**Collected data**
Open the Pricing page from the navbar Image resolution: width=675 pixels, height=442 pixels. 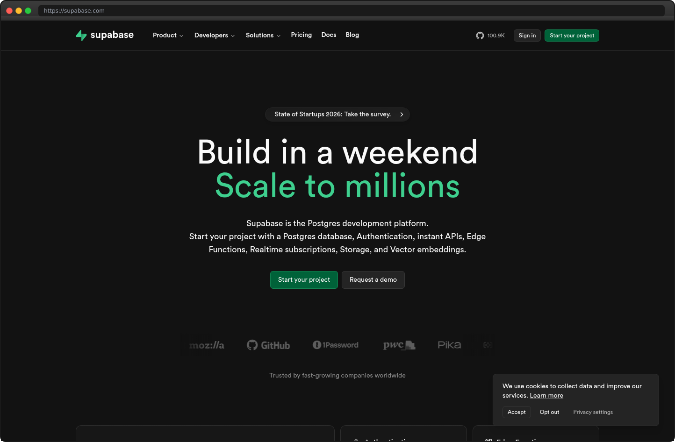point(301,35)
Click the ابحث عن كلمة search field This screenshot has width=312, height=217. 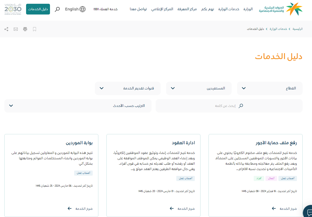(229, 106)
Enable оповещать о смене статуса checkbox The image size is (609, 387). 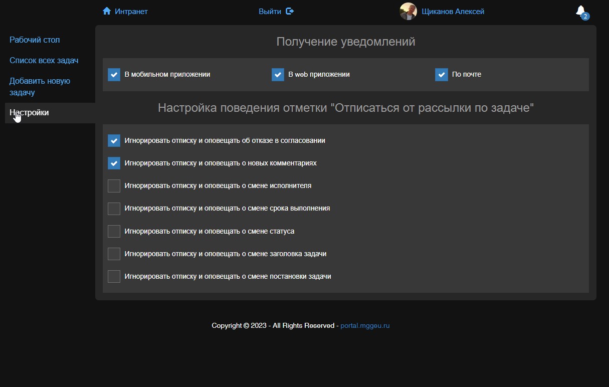(x=114, y=231)
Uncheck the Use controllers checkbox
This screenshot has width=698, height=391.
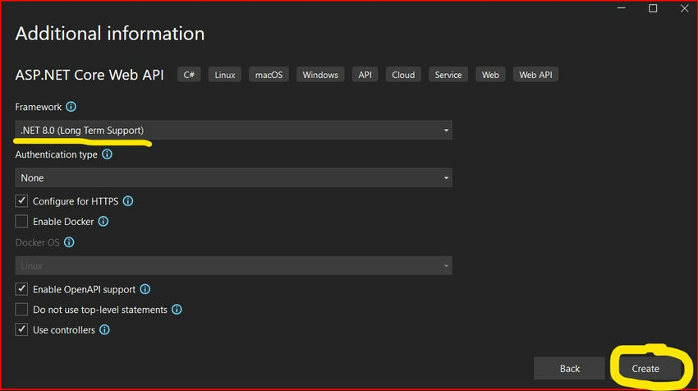(21, 330)

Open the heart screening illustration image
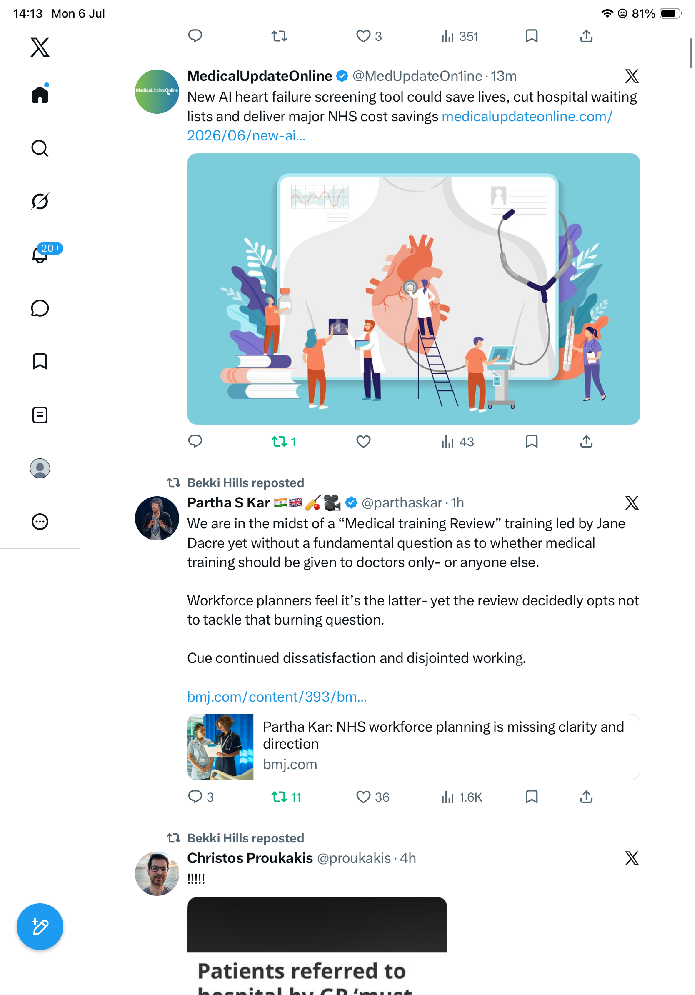tap(413, 289)
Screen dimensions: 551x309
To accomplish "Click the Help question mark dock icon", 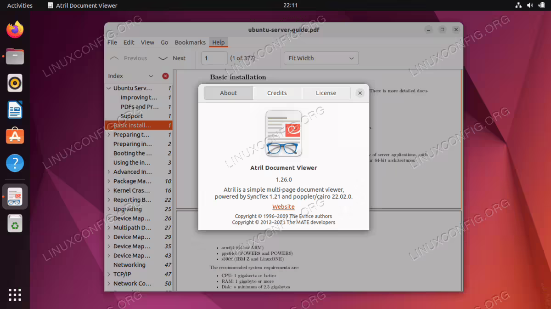I will click(x=15, y=163).
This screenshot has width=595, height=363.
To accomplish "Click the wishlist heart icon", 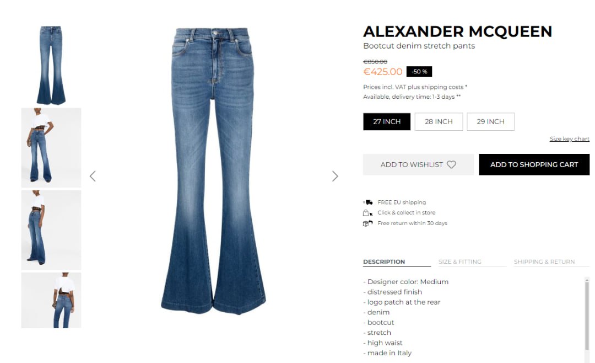I will click(x=451, y=164).
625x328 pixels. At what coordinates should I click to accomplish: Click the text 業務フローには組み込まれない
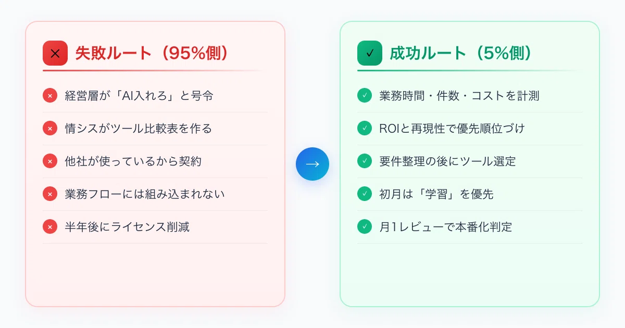tap(145, 194)
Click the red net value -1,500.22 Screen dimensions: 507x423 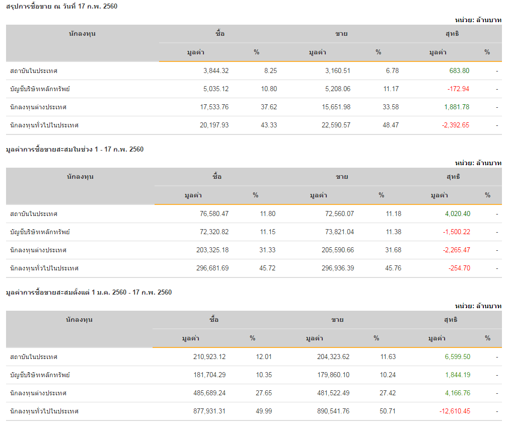coord(457,232)
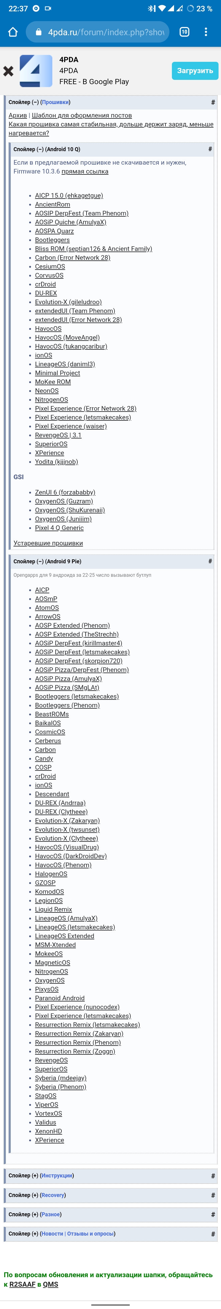The height and width of the screenshot is (1309, 221).
Task: Tap the 4PDA app logo thumbnail
Action: (36, 71)
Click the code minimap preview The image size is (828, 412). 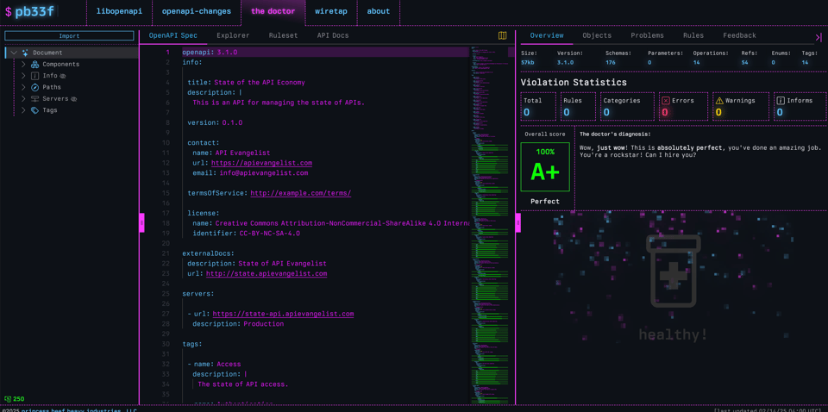pyautogui.click(x=490, y=224)
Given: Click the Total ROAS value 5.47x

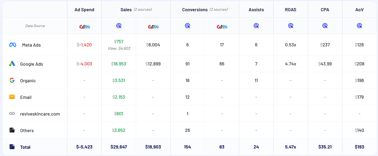Looking at the screenshot, I should [x=291, y=147].
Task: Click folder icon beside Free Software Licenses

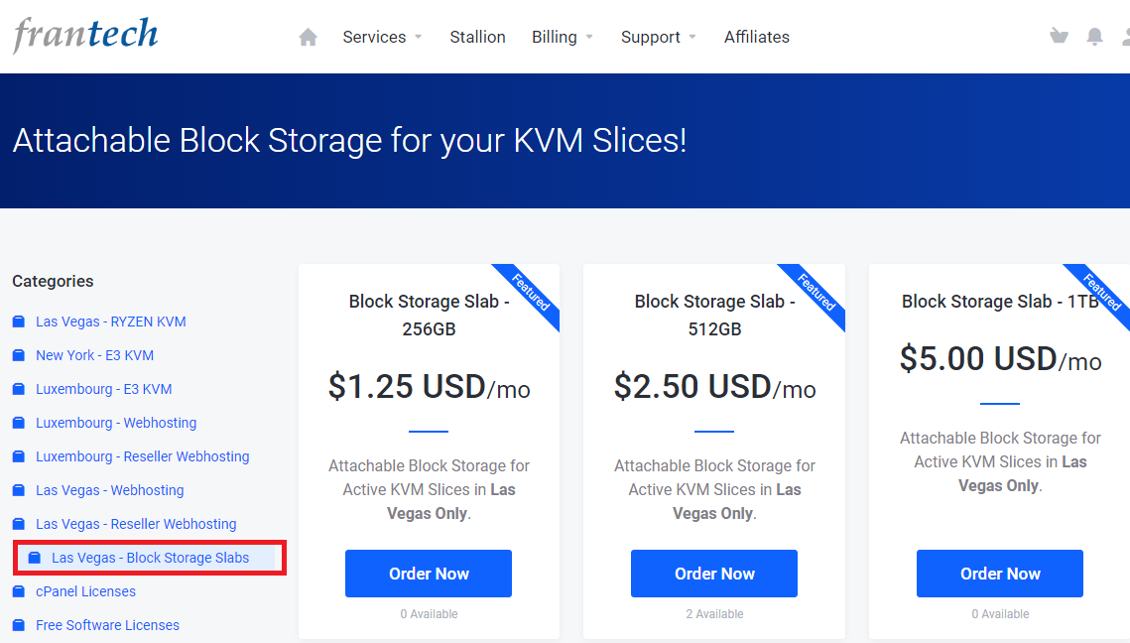Action: [x=19, y=625]
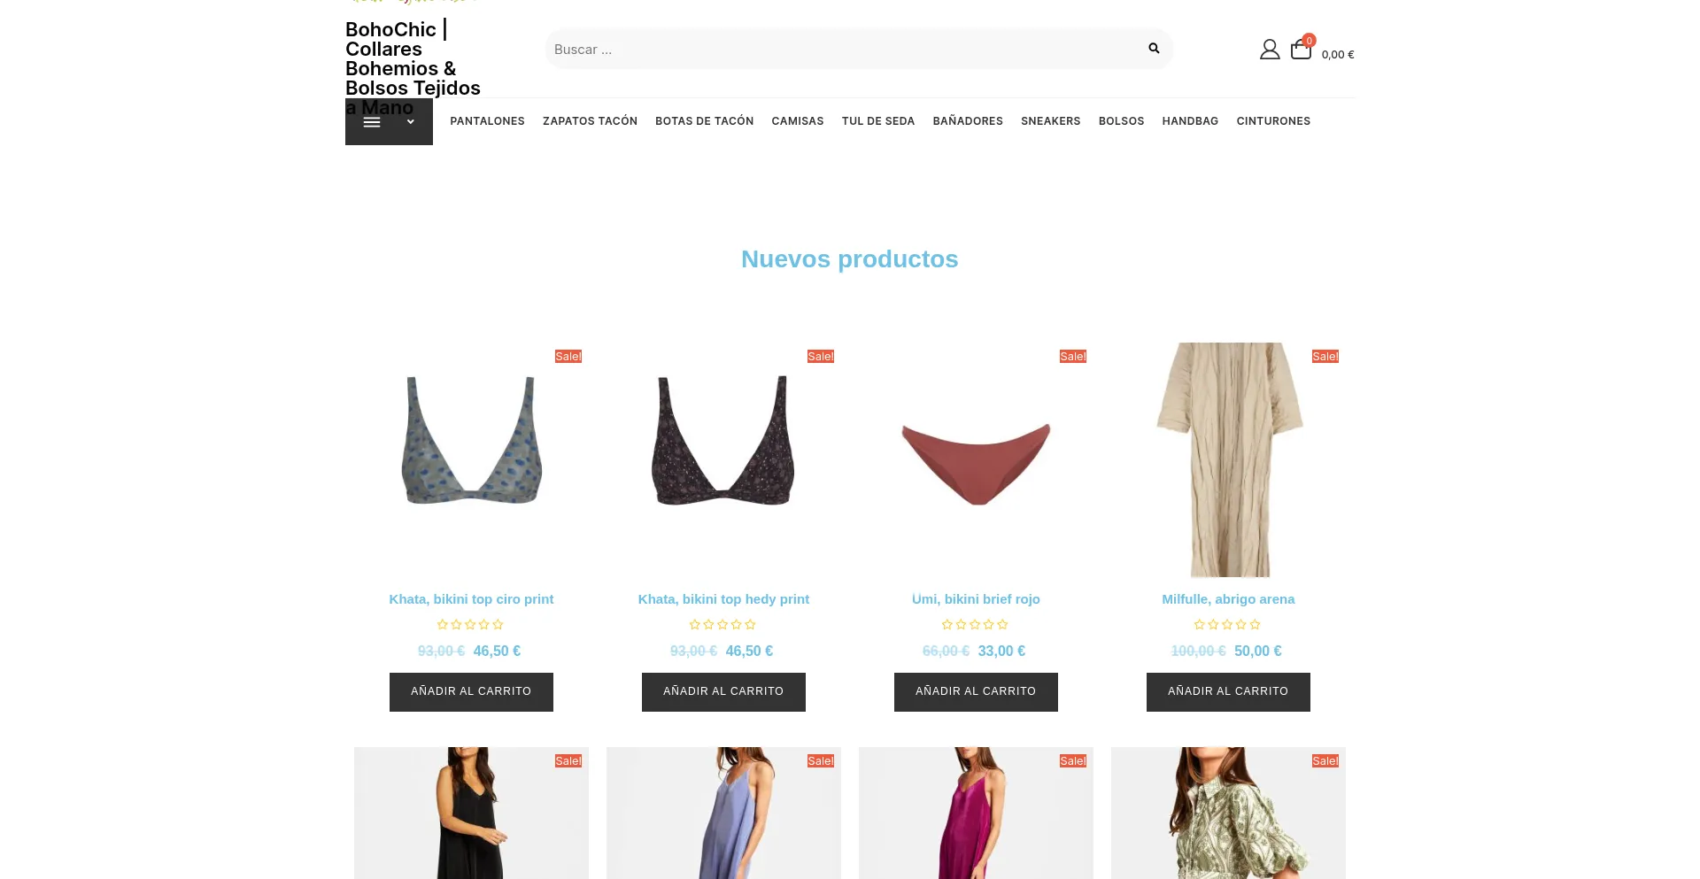
Task: Open the user account icon
Action: (1270, 50)
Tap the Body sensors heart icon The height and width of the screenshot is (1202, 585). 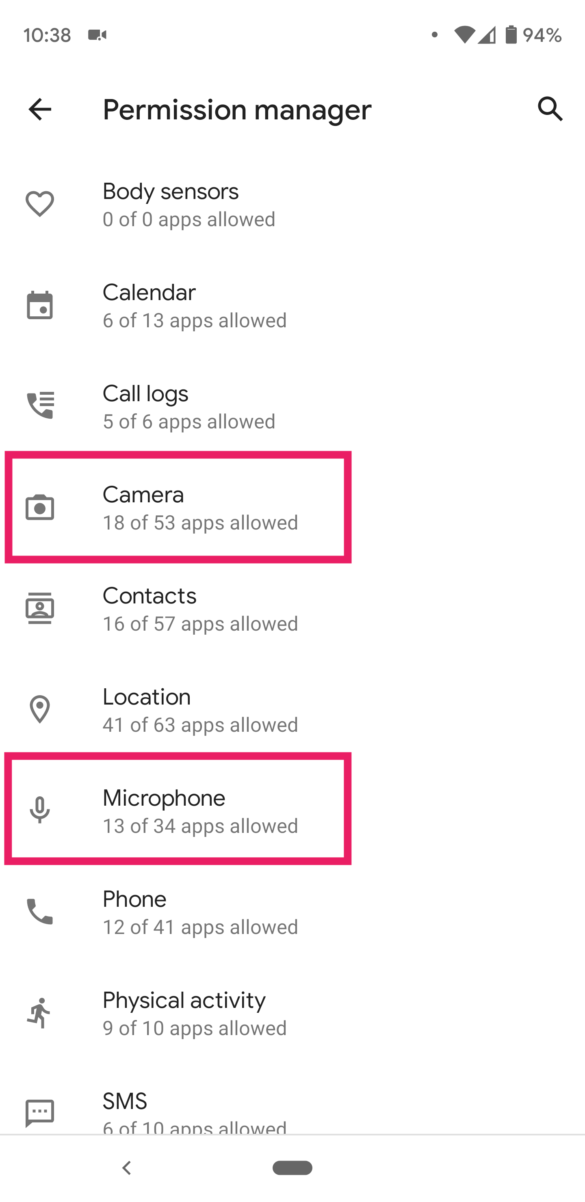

**Task objective**
Copy exactly the lines that run from the line containing "Given: Click the Total ROAS value 5.47x" to the end of the data, keeping both end lines and dropping every picture.

**Expected output**
Given: Click the Total ROAS value 5.47x

Looking at the screenshot, I should [x=291, y=147].
Task: Click folder icon beside Free Software Licenses

Action: [x=19, y=625]
Task: Open the user account icon
Action: (1270, 50)
Tap the Body sensors heart icon The height and width of the screenshot is (1202, 585). 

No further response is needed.